Nel marzo 2020 l’Ente delle Nazioni Unite per l’uguaglianza di genere e l’empowerment femminile (conosciuto come UN Women) ha pubblicato dei disegni raffigurati il primo Paese al mondo “ad aver raggiunto l’uguaglianza di genere”: Equiterra.
“In Equiterra tutte le persone hanno pari diritti e opportunità, indipendentemente dal sesso. Le donne e le ragazze si sentono al sicuro quando camminano di notte. Vengono pagati allo stesso modo degli uomini, per un lavoro di pari valore”.
L’iniziativa è imbarazzante anche per il livello a cui ci hanno abituato le Nazioni Unite: nel Paese dei Balocchi globalista (cliccare per ingrandire) compaiono il “Vicolo senza violenza”, dove le donne possono camminare senza essere molestate (nell’immagine sono tutte di colore, a parte una bianca disabile, mentre l’unico uomo -bianco- è seduto a leggere su un tappetino in mezzo a un prato); un “Impianto di riciclaggio della mascolinità tossica”, in cui le battute sessiste vengono trasformate in energia pulita (se fosse possibile farlo, questo blog sopperirebbe all’intero consumo europeo); una “Piazza dell’Inclusione” dove una coppia mista di gay osserva il figlioletto giocare con un bambino sulla sedia a rotelle; una “Via dell’attivismo climatico”, dove due neri e un ebreo coltivano piantine (perché a Equiterra “non ci sono negazionisti del cambiamento climatico”, probabilmente gli ultimi li avranno portati in qualche campo di rieducazione). Eccetera eccetera.

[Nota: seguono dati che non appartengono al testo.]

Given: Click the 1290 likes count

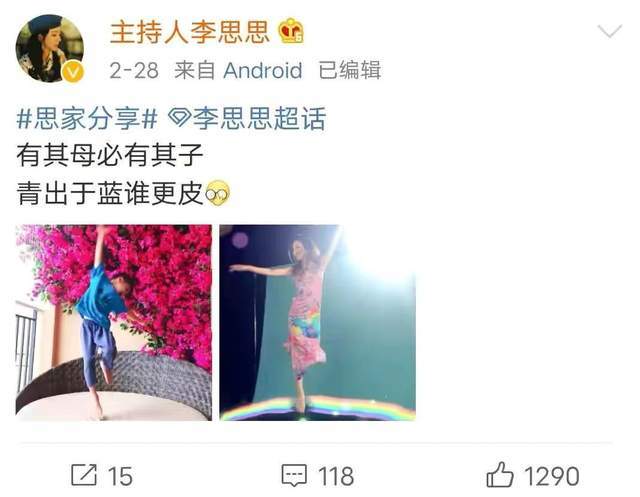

Stendiamo un velo pietoso e lasciamo la parola a Robert Hughes, che ne La cultura del piagnisteo (1993) osservava quanto segue:
«La comunità americana non ha altra scelta che quella di vivere prendendo atto delle diversità; ma quando le diversità vengono erette a baluardi culturali ne viene distrutta. Una volta si usava una metafora stantia – “balcanizzazione” – per evocare il frammentarsi di una zona in fazioni, gruppi, piccoli nuclei di potere. Oggi, sul cadavere smembrato della Jugoslavia, dove la morte del comunismo ha scatenato le “diversità culturali” (o, per dirla come sta, le arcaiche idiozie etnico-religiose), vediamo cosa significasse a suo tempo, e torni ora a significare, quella vecchia figura retorica. Un mondo hobbesiano: la guerra di tutti contro tutti».
Dunque pare particolarmente appropriata la “rivisitazione” in salsa balcanica proposta da un anonimo user sloveno su Twitter (cliccare per ingrandire):
Fixed it https://t.co/vIiVlVDeVy pic.twitter.com/gZ2J3d850q
— ♛🇸🇮 (@ViViJuche) December 28, 2020
C’è tutto quello che uno slavo meridionale può desiderare: una fabbrica di cemento, l’ambasciata brasiliana, le palle demolitrici della NATO contro un muro targato “Novi Sad”, la gigantografia di un “illirico dell’anno”, una “strada ebraica” (Židovská cesta), un fast-food di solo burek, un centro di lavoro minorile, un laboratorio che produce metanfetamine, l’icona di Aleksa Đurić davanti al cartello del Kosovo (un oscuro meme balcanico, un tizio che in ogni conflitto viene spacciato come mercenario serbo per il fantomatico Gruppo Wagner) e, naturalmente, il Lidl e il Danubio.